Write the next part of the tutorial on producing SVG diagrams with TikZ and dvisvgm, beginning after its final sentence.
::: Document extract :::
Beautiful SVG diagrams with TikZ and dvisvgm

28 Jan '18

Using dvisvgm, you can produce beautiful SVGs, for example the diagrams in my git merge vs rebase tutorial.

Installing LaTeX is the first step. Windows users want MikTeX, and can follow the Ghostscript installation instructions on the dvisvgm FAQ.

On macOS, it’s a bit more involved. First, use MacTeX, which can be installed with homebrew. You’ll also need Ghostscript if you want things like fonts to work properly with dvisvgm.

$ brew cask install mactex
$ brew install ghostscript

dvisvgm is installed with MacTeX. In the current version (2.1.3), you also need to tell dvisvgm where to find Ghostscript. I’ve submitted a patch for it to work automatically, but that isn’t in MacTeX yet. To do this, add the following to your .bash_profile:

export LIBGS="$(brew --prefix ghostscript)/lib/libgs.9.dylib"

Or, for Fish shell fans, put this in your ~/.config/fish/ file:

set -x LIBGS (brew --prefix ghostscript)/lib/libgs.9.dylib

Then, make sure dvisvgm finds Ghostscript. You’ll have to make sure your shell reloads the changes to .bash_profile.

$ source ~/.bash_profile
$ dvisvgm -l | grep ps
ps         dvips PostScript specials

If you don’t see any output, dvisvgm can’t find Ghostscript. But if you do, you’re ready.

Using the standalone class, each TikZ picture is rendered on a separate page, and each page is the size of the TikZ picture. Here’s a basic example:

\node {Hello World};

First, margin=5pt sets a margin, otherwise standalone really does only set the picture size to what is required. And here’s the result, converted to PNG with a border added to emphasise the margin:

The rendered TeX file that reads “Hello World”, with a border added afterwards

However, if you compiled this, you’ll still get a PDF out. To get an SVG, add the dvisvgm option to the document class options. Here’s another example with that:

\begin{tikzpicture}[very thick]
\useasboundingbox (2,2) -- (-2,-2);
\node (a) at (-1,-1) {A};
\node (b) at (1,1) {B};
\path (a) edge[->] (b);

A pitfall is that if you add the dvisvgm option, you lose the ability to make PDF files properly. This isn’t a huge issue, LaTeX packages usually provide a DVI viewer. But if you want PDF files while you’re making the graphics, you can omit the dvisvgm option, and then add it in when you’re ready to make the SVG file. (Of course, if you forget dvisvgm in the options, the output won’t work well with dvisvgm.)
::: Dataset rows :::
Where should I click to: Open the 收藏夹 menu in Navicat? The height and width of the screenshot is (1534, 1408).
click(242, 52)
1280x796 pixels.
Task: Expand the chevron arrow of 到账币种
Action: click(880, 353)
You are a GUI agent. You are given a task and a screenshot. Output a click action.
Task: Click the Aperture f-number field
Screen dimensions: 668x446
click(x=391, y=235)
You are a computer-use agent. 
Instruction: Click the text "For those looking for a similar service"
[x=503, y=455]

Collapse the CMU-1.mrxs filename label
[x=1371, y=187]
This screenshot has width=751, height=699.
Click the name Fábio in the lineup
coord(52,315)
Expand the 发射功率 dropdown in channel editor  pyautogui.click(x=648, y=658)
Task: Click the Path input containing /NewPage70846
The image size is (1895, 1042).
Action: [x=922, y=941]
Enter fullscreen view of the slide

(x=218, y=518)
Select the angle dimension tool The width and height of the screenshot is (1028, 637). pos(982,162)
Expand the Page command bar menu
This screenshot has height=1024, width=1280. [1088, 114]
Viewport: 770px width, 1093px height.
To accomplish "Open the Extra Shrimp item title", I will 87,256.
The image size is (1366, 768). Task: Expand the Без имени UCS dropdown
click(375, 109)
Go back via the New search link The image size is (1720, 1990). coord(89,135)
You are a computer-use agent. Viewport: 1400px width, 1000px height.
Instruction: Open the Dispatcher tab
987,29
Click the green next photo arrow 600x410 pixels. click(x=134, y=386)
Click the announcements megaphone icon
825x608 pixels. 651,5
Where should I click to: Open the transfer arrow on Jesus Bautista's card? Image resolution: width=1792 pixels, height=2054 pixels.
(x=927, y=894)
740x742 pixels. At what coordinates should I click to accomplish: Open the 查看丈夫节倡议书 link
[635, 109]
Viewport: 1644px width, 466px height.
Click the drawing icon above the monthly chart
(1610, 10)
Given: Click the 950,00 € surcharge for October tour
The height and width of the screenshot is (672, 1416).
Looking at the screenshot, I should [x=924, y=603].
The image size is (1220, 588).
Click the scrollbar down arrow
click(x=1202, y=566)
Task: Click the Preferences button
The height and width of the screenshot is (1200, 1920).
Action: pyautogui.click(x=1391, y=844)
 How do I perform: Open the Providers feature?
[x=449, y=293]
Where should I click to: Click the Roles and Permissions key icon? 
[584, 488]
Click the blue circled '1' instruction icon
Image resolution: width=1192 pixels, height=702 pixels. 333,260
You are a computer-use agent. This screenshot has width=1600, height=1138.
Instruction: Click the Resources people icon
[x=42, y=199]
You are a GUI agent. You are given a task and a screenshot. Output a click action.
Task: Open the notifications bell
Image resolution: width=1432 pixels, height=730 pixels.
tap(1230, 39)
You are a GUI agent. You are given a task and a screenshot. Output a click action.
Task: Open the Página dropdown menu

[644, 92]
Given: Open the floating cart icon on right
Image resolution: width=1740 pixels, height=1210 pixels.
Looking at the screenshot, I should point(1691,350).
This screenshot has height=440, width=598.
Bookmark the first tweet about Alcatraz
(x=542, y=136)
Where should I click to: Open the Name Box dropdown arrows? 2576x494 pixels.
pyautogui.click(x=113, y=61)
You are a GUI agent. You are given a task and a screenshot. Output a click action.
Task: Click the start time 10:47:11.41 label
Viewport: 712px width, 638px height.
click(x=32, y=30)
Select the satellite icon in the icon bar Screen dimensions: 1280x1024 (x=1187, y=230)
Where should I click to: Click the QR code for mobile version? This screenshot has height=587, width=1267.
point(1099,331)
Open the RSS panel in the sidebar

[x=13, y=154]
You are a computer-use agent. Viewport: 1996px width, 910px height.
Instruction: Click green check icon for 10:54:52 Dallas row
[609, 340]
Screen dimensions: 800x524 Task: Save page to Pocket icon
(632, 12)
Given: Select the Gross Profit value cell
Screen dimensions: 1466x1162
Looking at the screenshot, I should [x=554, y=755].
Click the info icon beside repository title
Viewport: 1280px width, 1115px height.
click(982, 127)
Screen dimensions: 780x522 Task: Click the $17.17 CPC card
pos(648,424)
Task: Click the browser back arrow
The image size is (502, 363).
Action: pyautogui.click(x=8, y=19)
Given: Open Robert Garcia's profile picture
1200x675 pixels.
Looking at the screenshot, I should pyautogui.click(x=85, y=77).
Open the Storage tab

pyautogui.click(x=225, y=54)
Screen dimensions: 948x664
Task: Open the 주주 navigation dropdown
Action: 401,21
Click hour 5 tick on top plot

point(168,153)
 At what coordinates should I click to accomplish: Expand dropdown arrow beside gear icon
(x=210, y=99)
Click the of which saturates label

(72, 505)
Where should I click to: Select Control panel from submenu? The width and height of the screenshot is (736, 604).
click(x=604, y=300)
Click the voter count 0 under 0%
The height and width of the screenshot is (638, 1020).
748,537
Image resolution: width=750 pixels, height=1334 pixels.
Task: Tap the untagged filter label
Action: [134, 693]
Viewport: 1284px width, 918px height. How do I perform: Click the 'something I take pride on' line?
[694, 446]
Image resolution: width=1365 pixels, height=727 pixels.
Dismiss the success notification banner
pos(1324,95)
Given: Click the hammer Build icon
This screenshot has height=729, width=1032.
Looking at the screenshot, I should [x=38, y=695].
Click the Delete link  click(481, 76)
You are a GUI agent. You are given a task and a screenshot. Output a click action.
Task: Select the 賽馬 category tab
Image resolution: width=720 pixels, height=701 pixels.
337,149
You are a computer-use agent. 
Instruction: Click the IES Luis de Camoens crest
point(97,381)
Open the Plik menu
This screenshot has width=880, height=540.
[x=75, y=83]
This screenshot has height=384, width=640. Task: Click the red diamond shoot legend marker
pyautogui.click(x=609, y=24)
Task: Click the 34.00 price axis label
:::
■ **Solved problem**:
I’ve also used this to demonstrate how to set the font to sans-serif (\renewcommand{\familydefault}{\sfdefault}), and how to use \useasboundingbox to set the output page size instead of margin. To create the SVG file, first have LaTeX make a DVI file, and then convert it to SVG with dvisvgm:

$ latex example.tex
$ dvisvgm \
    --clipjoin \
    --bbox=papersize \
    --page=1- \

The dvisvgm options are important. --clipjoin prevents clipping issues. --bbox=papersize instructs dvisvgm to use the papersize information in the DVI file. Some other options for --box, dvi and preview do not work reliably when I tried them, especially if your TikZ coordinates can be negative (easy to do). Finally, and this is awesome, since you can have multiple TikZ pictures in one TeX file, --page=1- tells dvisvgm to process all pages, and output them to separate SVG files. Nice.

And this is the resulting SVG:

The example TeX file converted to an SVG file. The content is meaningless

I have performed one extra operation on the file. SVGO optimised SVG files by stripping out unnecessary rubbish and greatly reduces the filesize of SVG files. The only downside is you’ll need npm installed. (I hate NPM and Javascript, but SVGO is really the best thing out there to optimise SVG files.)

$ brew install npm
$ npm install -g svgo

SVGO has loads of options, too many to specify on the CLI. You can download the config.yml file I use, or use this SVGO GUI to try them out yourself.

$ svgo --config=config.yml example.svg

And that’s it!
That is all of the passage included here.